Das Erleben von empathischem Stress muss allerdings nicht unbedingt negativ gesehen werden. Es handelt sich auch um eine nützliche Fähigkeit. Sie weist darauf hin, dass Menschen natürlicherweise darauf angewiesen sind, die Situation von anderen zu verstehen und sich darauf einzustimmen. Mütter (und Väter) sollten den Stress ihrer Babys verstehen und richtig deuten können, um ihn entsprechend gut beruhigen zu können. Darüber hinaus könnte hier der Antrieb für soziales Verhalten liegen, wie ich es selber in der Schlussphase des Wachauhalbmarathons erleben konnte: Ich war kurz unachtsam und stolperte über den Fuß eines zur Abgrenzung aufgestellten Aluminiumgitters. Ich bin nicht gefallen, aber ein fremder Laufkollege neben mir streckte gleich die Hand aus, um mich zu halten. In dieser Phase des Laufes hat jeder nur mehr das Ziel vor Augen, aber es scheint einen stärkeren Impuls zu geben, der die Not eines anderen bemerkt und zu Hilfe eilen will. Meine Frau konnte beim Zieleinlauf beobachten, wie einem Läufer die Beine versagten und andere ihm noch ins Ziel helfen wollten, obwohl sie für diese Tat der Nächstenhilfe vielleicht ihre persönliche Bestleistungen des Tages verfehlten.

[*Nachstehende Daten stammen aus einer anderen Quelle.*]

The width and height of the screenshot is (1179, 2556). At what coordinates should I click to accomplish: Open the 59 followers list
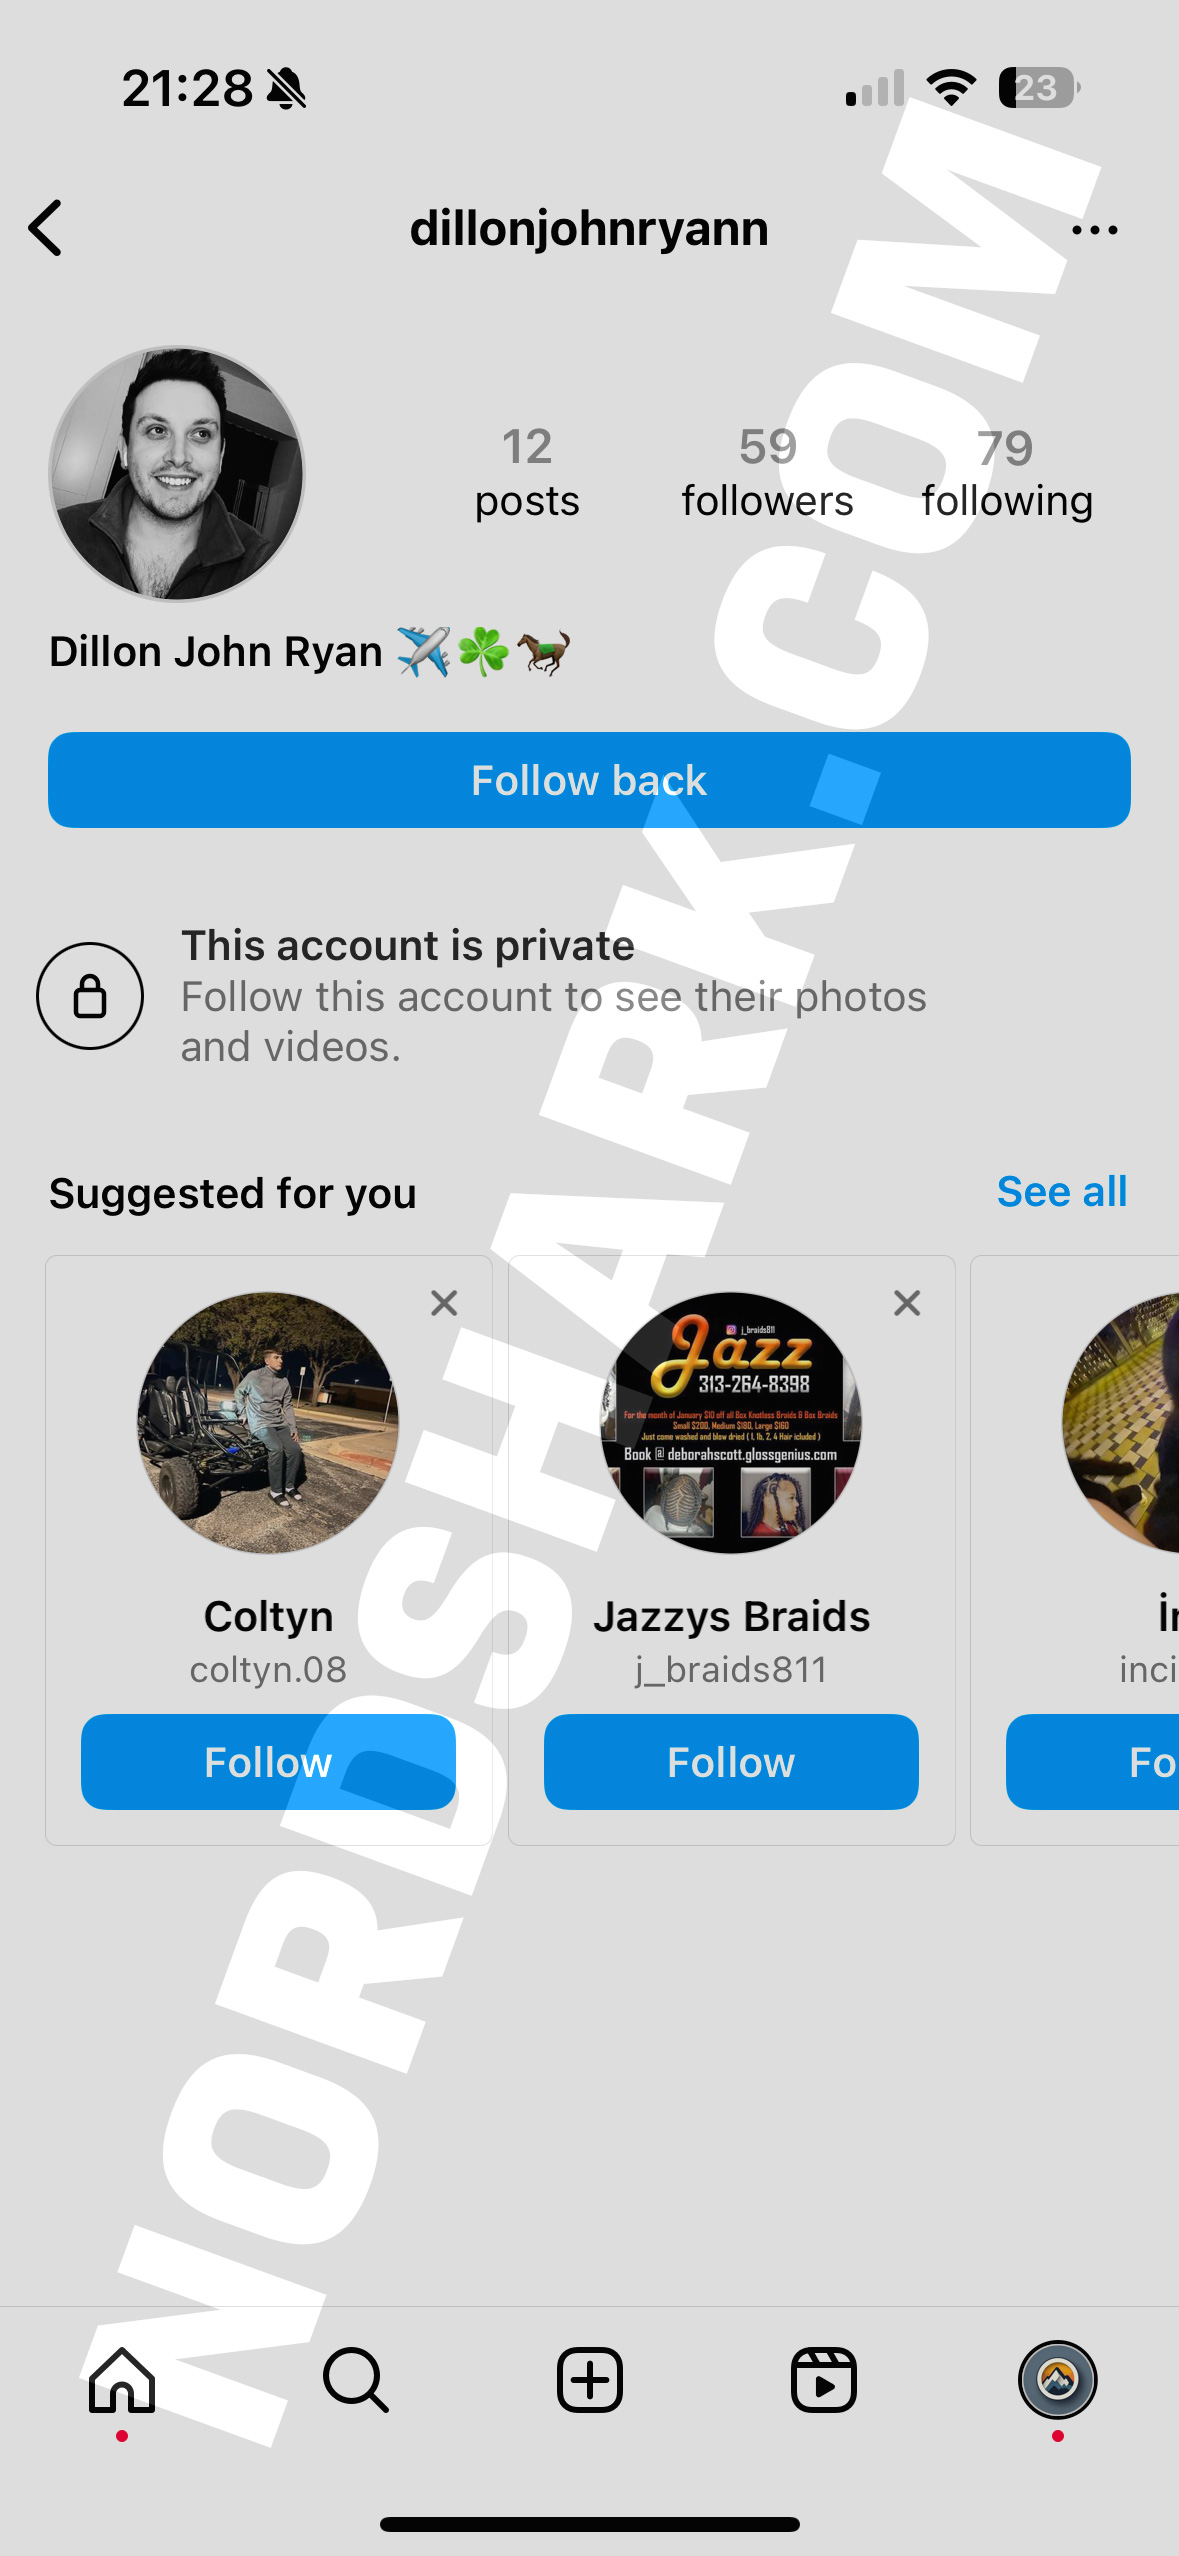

Verfügen wir also über eine biologisch verankerte Grundreaktion zur Nächstenliebe? Ist sie nicht nur ein ethischer Imperativ, dem wir folgen sollten, sondern entspricht es eigentlich unserer Natur, Menschen in Not zu helfen, weil unser Nervensystem sofort empathisch reagiert, wenn andere in Stress geraten?

Allerdings darf nicht übersehen werden, dass ein langfristig erhöhter Kortisolspiegel sehr wahrscheinlich negative Auswirkungen auf die Gesundheit hat. Die Natur hat uns offenbar auf Situationen vorbereitet, in denen es darum geht, kurzfristig auf Belastungen und Nöte anderer Menschen einzugehen, um Abhilfe zu schaffen. Wenn allerdings die Anspannung andauert, leidet der eigene Organismus und damit die Gesundheit Schaden. Wenn also der empathische Stress chronisch wird, gilt es gegenzusteuern. Das kann der Fall sein, wenn z.B. in einer Familie Menschen unter langwierigen Krankheiten oder unter psychischen Störungen leiden und die Menschen im Umfeld dann unter den Folgen des empathischen Stresses zu leiden beginnen. Wenn Kinder in einem derartigen Umfeld aufwachsen, ist es nicht verwunderlich, wenn sie mit einem hohen Grad an innerem Stress ins Leben gehen.


Den Hinweis auf die Studie verdanke ich Catherine Dowling.